5. Hardware Design of RDP-CORDIC Algorithm

The main hardware structures for implementing the CORDIC algorithm are loop iterative structures and pipelined iterative structures. The loop iterative structure is simple in design and consumes less hardware, but the computation speed slows down as the accuracy increases. The pipelined iterative structure is more complex and consumes more hardware, but the computation speed is much higher. For edge computing devices used in smart grid cyber-physical systems, the faster pipelined iterative structure is more suitable.

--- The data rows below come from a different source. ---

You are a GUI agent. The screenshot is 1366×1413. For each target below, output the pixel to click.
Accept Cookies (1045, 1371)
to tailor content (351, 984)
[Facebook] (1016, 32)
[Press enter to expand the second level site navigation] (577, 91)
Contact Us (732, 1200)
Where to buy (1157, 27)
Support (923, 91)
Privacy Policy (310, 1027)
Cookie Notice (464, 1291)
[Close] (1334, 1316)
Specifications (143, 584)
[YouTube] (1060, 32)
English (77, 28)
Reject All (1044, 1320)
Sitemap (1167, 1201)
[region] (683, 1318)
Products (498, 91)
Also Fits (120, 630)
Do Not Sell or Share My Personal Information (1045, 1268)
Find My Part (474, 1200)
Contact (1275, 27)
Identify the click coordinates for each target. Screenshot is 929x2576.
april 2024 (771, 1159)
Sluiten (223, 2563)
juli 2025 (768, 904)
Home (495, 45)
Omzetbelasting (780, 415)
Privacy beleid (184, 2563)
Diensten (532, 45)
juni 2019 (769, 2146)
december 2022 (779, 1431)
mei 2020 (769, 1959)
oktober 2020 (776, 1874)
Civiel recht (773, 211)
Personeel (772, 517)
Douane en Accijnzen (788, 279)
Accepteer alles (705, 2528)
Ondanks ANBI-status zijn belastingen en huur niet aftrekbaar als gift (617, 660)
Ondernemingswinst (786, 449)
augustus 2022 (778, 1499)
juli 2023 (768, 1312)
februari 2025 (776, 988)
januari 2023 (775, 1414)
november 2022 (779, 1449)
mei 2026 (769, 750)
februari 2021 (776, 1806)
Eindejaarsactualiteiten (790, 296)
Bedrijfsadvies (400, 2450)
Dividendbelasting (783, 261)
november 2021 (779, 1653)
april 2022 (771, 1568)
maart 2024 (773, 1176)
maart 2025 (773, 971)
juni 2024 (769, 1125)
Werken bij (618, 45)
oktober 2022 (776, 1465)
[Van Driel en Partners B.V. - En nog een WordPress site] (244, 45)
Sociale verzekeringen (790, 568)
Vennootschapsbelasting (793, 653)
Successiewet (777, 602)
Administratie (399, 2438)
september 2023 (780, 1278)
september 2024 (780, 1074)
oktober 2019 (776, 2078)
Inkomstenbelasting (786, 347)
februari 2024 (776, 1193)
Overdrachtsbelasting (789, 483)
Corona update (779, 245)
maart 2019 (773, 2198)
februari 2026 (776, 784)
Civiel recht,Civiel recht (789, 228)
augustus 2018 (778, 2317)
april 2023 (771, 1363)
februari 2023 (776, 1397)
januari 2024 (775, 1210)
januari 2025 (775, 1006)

5.1. RDP-CORDIC Algorithm Structure Design

The pipeline structures of the classical optimized CORDIC algorithm and the RDP-CORDIC algorithm are shown in (a) and (b) of Figure 4, respectively. The direction of each rotation of the classical optimized CORDIC algorithm depends on the sign of the remaining angle θn, and the result needs to be iteratively calculated in a [(N − 1)/2] stage pipeline method. The structure of RDP-CORDIC algorithm consists of two parts: the direction prediction part on the left side and the rotation iteration on the right side. The direction prediction module calculates all micro-rotation directions in advance, while the rotation iteration part transforms the single-stage iterative structure into a three-stage and multi-stage iterative structure since all micro-rotation directions are known. The new structure cut off part of hardware overhead and latency compared to the conventional structure.
As shown below, the workflow of the RDP-CORDIC algorithm consists of three steps (Algorithm 1).
Algorithm 1 RDP-CORDIC workflow
1. Directional rough prediction
 (1) Pre-store the direction prediction constants θcp, λs, and μi in a ROM of size 2[(N − (log2(3/20) − 3)/5] bits;
 (2) Use the MSB of the input angle θ as the lookup address of the ROM for reading out θcp;
 (3) Send the sign bit of the value of the input angle θ minus θcp to the selection input port of the multiplexer, and the multiplexer outputs the corresponding value of λs;
 (4) Add up λs, θ, and 0.5 − 0.5ε to get the rough rotation direction prediction value dap.
2. Accurate direction prediction
 (1) Shift and sum up the rough rotation direction prediction ds+1~dm with μs according to Equation (14) to calculate the compensation value λc.
 (2) Calculate the exact direction prediction value dθ by re-summing λ, θ and 0.5 − 0.5ε.
3. Iteration calculation
 (1) In the iterative calculation part uses multiple three-level merge iteration modules and one multi-level merge iteration module;
 (2) Set the input values of the iterative calculation module as x1 = K and y1 = 0;
 (3) The rotation directions d1~d3s−1 are determined by the rough direction value dap, and the rotation directions d3s~dn are determined by the accurate direction value dθ.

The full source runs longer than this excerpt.